Ivana Omazić lance sa propre marque

Rompue aux logiques corporate des grandes maisons, forte d’un parcours sans faute qui l’a amenée de Prada à Jil Sander, en passant par Céline, dont elle a été la directrice artistique, tout comme chez Martin Margiela jusqu’à l’arrivée de John Galliano, la designer croate Ivana Omazić se lance sur le marché avec son propre label de prêt-à-porter féminin en portant une grande attention sur le produit.

Un look IO Ivana Omazić pour l'hiver 2017-18 - DR
 
« J’ai voulu revenir à plein temps au contact des vêtements, sur lesquels je me concentre désormais avec une philosophie slow fashion », raconte-t-elle à Fashion Network. La créatrice quarantenaire, qui présente cette semaine pour la première fois à Paris sa marque « IO Ivana Omazić » au showroom MC2, son distributeur au niveau mondial, propose un vestiaire contemporain aux lignes épurées, où chaque pièce a sa propre personnalité.
 
Cette collection pour l’automne-hiver 2017-18 confirme le travail présenté à Milan la saison dernière, mettant en avant un important processus de recherche artisanale, qui a déjà séduit quelque 75 acheteurs dans le monde entre l’Asie, avec notamment 10 multimarques au Japon, et l’Europe, où Ivana Omazić dénombre pas moins d’une quarantaine de clients en Italie, parmi lesquels les points de vente Penelope à Brescia et l’Excelsior à Milan, et trois en France (Repère de Femme à Vincennes, O Paris à Paris, Boutique Marie Antoine à Ajaccio).
 
Les vêtements aux coupes impeccables sont réalisés dans de beaux tissus provenant d’Italie ou du Portugal. Ils reflètent une « féminité rigoureuse », se distinguant chacun par un traitement particulier ou un détail, jamais banal.


Ivana Omazić - Suzana Holtgrave

Ainsi, des lignes verticales et des blocs de couleurs géométriques donnent du caractère à un manteau en drap de laine blanc aux lignes arrondies. Un grand carré de feuille dorée 23 carats est appliqué sur un t-shirt en coton noir, des cordons multicolores tressés dans la maille dessinent des motifs géométriques dans un tricot.
 
Des paillettes multicolores sont appliquées à la main sur les habits. Les dessins à l’esprit naïf des illustrateurs Dominik Vukovic, Mladen Udovcic ou encore Dina Milovcic sont reproduits sur les habits par le bais de la technique du tampon ou de la sérigraphie. D’autres sont brodés à la main et repeints.
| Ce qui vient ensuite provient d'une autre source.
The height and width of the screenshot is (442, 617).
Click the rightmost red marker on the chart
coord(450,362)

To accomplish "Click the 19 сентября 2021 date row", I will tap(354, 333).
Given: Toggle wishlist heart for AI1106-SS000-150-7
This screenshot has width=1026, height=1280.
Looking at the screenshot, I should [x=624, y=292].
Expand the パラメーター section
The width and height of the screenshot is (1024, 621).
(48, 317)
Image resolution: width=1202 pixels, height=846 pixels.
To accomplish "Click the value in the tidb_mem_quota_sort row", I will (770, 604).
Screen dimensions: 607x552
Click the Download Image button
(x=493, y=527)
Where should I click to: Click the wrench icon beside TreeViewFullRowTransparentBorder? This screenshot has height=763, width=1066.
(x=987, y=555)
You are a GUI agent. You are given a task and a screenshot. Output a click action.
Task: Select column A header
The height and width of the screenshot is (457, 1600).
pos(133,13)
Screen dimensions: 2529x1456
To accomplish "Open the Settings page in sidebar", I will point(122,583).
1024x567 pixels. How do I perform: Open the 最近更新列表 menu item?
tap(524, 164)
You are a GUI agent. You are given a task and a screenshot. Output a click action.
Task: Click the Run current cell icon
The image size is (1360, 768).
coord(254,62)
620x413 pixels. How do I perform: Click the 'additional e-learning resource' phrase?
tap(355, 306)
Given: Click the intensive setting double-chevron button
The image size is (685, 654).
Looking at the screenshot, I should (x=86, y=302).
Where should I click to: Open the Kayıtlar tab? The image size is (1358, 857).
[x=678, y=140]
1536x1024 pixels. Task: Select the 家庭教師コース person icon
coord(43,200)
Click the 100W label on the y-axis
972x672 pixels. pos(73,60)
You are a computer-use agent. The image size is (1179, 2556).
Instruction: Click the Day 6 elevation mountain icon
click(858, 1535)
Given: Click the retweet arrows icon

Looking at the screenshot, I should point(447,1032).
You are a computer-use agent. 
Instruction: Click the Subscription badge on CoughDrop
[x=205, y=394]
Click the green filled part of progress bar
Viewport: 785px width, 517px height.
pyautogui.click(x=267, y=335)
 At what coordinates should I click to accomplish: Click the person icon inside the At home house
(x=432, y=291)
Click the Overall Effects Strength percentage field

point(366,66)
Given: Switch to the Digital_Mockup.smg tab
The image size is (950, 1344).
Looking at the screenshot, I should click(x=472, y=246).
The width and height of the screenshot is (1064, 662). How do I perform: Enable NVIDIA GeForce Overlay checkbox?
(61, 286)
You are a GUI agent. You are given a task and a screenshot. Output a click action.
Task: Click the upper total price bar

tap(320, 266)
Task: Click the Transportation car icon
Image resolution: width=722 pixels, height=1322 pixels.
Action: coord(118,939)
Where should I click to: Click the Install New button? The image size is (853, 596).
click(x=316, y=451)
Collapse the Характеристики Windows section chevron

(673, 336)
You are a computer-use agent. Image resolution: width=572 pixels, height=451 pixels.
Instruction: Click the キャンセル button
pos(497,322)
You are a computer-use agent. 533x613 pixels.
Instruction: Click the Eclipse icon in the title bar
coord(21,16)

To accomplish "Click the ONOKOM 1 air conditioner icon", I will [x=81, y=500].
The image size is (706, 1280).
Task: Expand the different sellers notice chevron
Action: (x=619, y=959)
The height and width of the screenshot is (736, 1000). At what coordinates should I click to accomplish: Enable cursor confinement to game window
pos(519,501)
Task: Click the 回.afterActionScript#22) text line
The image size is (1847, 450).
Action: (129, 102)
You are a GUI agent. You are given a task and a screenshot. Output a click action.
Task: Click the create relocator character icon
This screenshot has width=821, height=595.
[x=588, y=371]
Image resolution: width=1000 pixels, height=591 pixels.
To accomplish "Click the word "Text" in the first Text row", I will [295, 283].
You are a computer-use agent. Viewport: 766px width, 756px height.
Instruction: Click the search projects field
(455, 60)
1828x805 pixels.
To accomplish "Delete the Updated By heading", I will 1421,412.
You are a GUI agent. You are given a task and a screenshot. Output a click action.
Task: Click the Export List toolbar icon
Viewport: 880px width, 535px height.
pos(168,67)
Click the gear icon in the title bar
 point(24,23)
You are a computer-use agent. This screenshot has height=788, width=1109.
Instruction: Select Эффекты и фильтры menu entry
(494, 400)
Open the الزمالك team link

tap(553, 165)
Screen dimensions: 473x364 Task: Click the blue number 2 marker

« Il y a beaucoup d’expérimentation. Tous les prototypes sont réalisés dans mon laboratoire, à Zagreb », explique la designer, qui est revenue s'installer dans sa ville natale, où elle a mis sur pied son entreprise, qu'elle autofinance, avec 15-20 personnes et l’aide de sa famille : sa sœur pour l’image et la communication, sa mère pour la finance, son frère pour le management !
 
Les pulls IO Ivana Omazić sont tricotés à Sarajevo - DR

Tout est réalisé en Croatie, près de Zagreb, à l’exception des pièces en maille tricotées par un groupe de femmes de Sarajevo selon des techniques traditionnelles. Certains cardigans torsadés tricotés dans des poids et des points différents sont vendus autour de 900 euros, le t-shirt peint à la main est lui à 150 euros.

« Chaque pièce est unique, parfois avec des petites imperfections. C’est ce qui en fait sa valeur », glisse Ivana Omazic en souriant.